*TASKS AND EXERCISES*:
1: Answer these questions about the code review comment below:
(a) Which line-length limit does the comment say stacked indentation makes you hit sooner?
(b) What kind of chains does it recommend to avoid stacking indentation?
(c) In the quoted patch, what value is assigned to rc once the retry counter reaches FLASH_RETRY_LIMIT?
2: Reproduce the part of the code review comment below between "Try to avoid" and "tedious pretty quickly.", inclusive.

*SUPPLIED PASSAGE*:
______________________________
Try to avoid stacking indentation levels. It causes us to run into the
80col limit even faster and tracing through nested if chains gets
tedious pretty quickly.

You can avoid it using linear if() ... else if() ... else chains, e.g.

if (rc == FLASH_ERR_MISSED_CC) {
   /* new stuff goes here */
} else if (rc) {
   /* old stuff goes here */
}

> +                       ++flash->async.retry_counter;
> +                       flash->async.in_progress_schedule_delay += FLASH_SCHEDULE_DELAY;
> +                       if (flash->async.retry_counter >= FLASH_RETRY_LIMIT) {
> +                               rc = OPAL_HARDWARE;
> +                               prlog(PR_TRACE, "flash_poll PROBLEM FLASH_RETRY_LIMIT of %i reached on transaction_id=%i\n",
> +                                       FLASH_RETRY_LIMIT,
> +                                       flash->async.transaction_id);
> +                       } else {
> +                               /*
> +                                * give the BT time to work and receive response
> +                                * throttle back to allow for congestion to clear
> +                                * cases observed were complete lack of ipmi response until very late
> +                                * or cases immediately following an unaligned window read/move (so slow)
______________________________
*GIVEN INFORMATION*:

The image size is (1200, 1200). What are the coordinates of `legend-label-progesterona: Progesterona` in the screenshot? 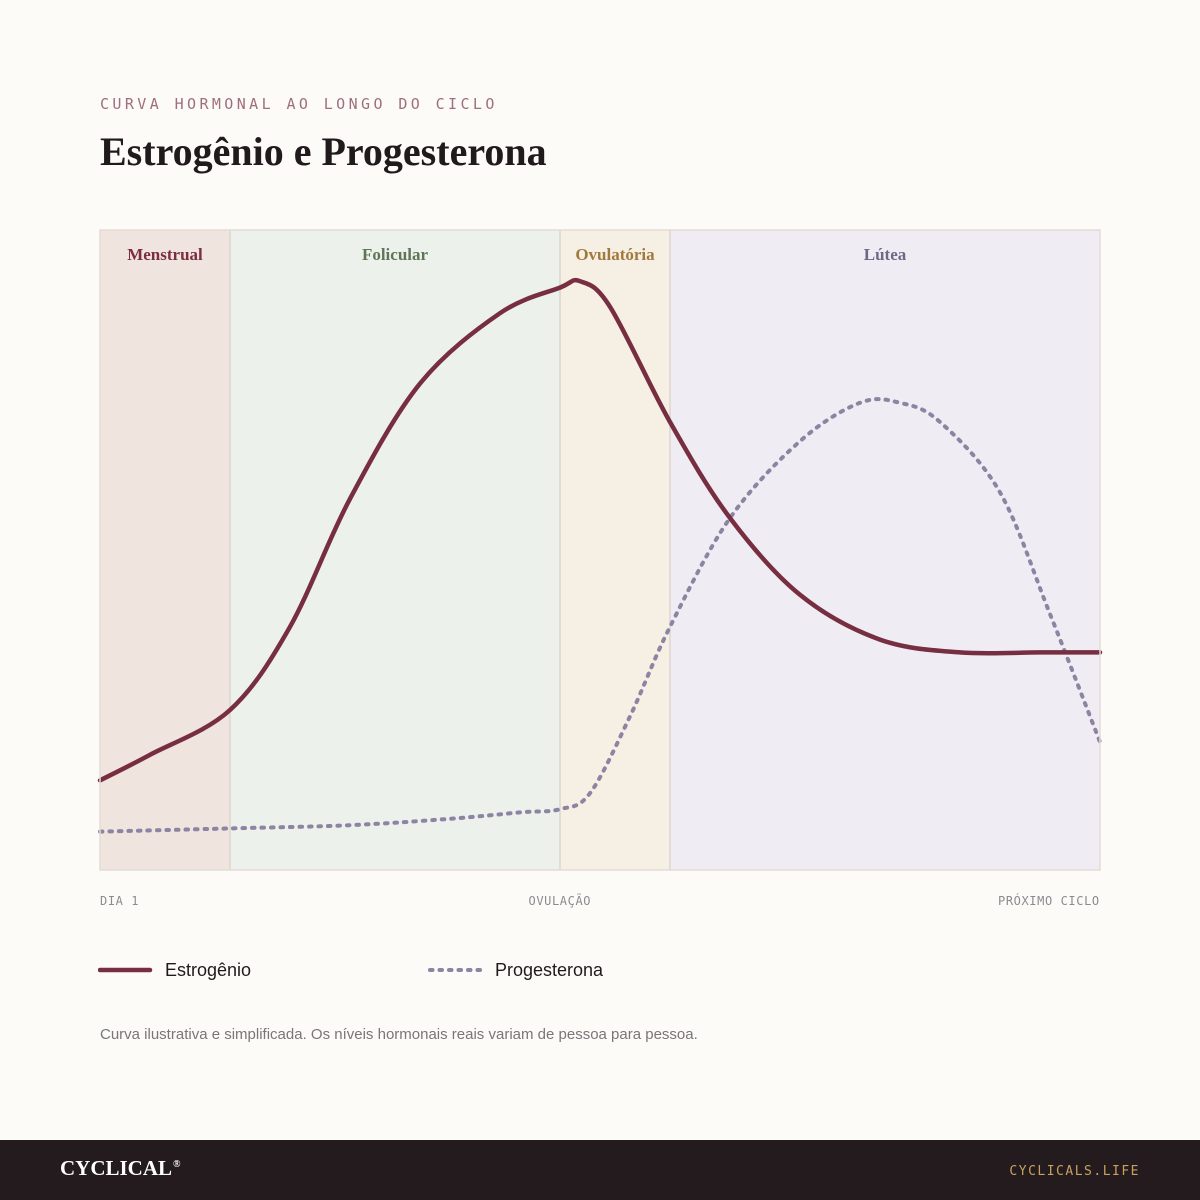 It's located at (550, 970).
______________________________
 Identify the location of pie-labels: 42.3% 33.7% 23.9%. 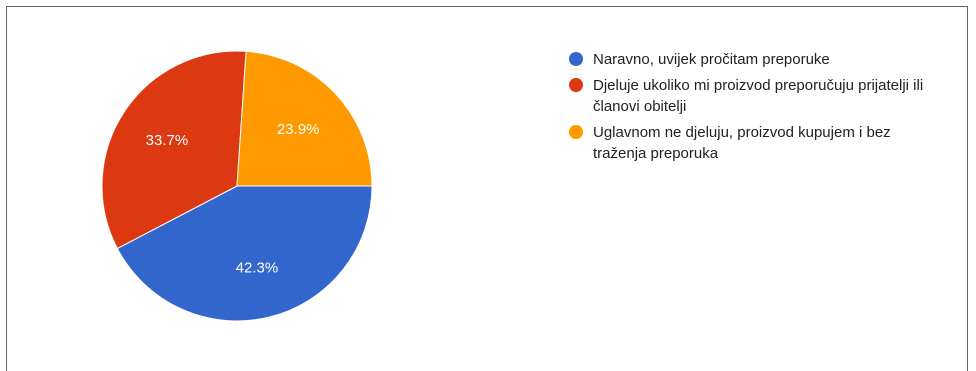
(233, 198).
______________________________
*SOLVED PROBLEMS*:
1:
(a) The 80col limit.
(b) Linear if() ... else if() ... else chains.
(c) OPAL_HARDWARE.

2:
Try to avoid stacking indentation levels. It causes us to run into the
80col limit even faster and tracing through nested if chains gets
tedious pretty quickly.